FDA approves Teva's generic copy of Truvada
- The Food and Drug Administration on June 9 approved Teva’s abbreviated drug application (ANDA) for a generic version of Gilead's HIV combo treatment Truvada (emtricitabine/tenofovir disoproxil fumarate) for pre-exposure prophylaxis.
- Although acknowledging the approval, a spokesperson for Teva declined to say when the drug would enter the market, likely due to ongoing patent litigation with Gilead.
- Once several generic versions of Truvada are approved, the cost of the at times controversial combination medicine will likely fall, reducing patient costs.
The approval came after an FDA review indicated the generic was safe, effective, and bioequivalent to Gilead's drug. The FDA’s letter noted Teva could be eligible for 180-day generic drug exclusivity, if any other company applies to market a generic version of Truvada within six months of when Teva begins marketing.

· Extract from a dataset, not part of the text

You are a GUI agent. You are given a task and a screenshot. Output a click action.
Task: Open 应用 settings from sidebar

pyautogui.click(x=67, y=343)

Teva’s generic version of Truvada, however, is not likely to be launched until the patent for tenofovir disoproxil fumarate expires in July of this year, and the patient for emtricitabine expires in 2021. Gilead Sciences retains exclusive’s rights for Truvada’s pediatric use.
"We are pleased with the FDA’s decision and look forward to supporting these (HIV) patients with generic medicines when we are otherwise able to," said Elizabeth DeLuca, associate director of global generic medicines and North America for Teva. DeLuca would not comment on when Teva’s generic version of Truvada would be available, but noted that a confidential legal settlement controlled the drugs entry into the market. Drug companies often develop private legal settlements that set out terms for the near-term availability of generics.
Truvada was approved by the FDA to treat HIV in combination with other antiretroviral drugs in 2004, and Gilead gained approval for the drug to be used as prophylaxis for sexually transmitted HIV in uninfected adults in 2012. The drug has been a successful one for Gilead, and the company earned $2.4 billion in sales from the drug in 2016. Still, uptake of the combination antiretroviral drug among HIV patients has been moderate, and only a small percentage of patients at risk for HIV are currently taking the medicine.
The cost for Truvada has been a barrier to more widespread use. Although Gilead offers patient and copay assistance for Truvada, its cost is a steep $1,500 per month in the U.S. Teva would not comment on how much its generic version would cost once it reaches the market. AIDS advocates expect the drug's cost to fall once several generic versions of Truvada reach the market, potentially improving access for patients.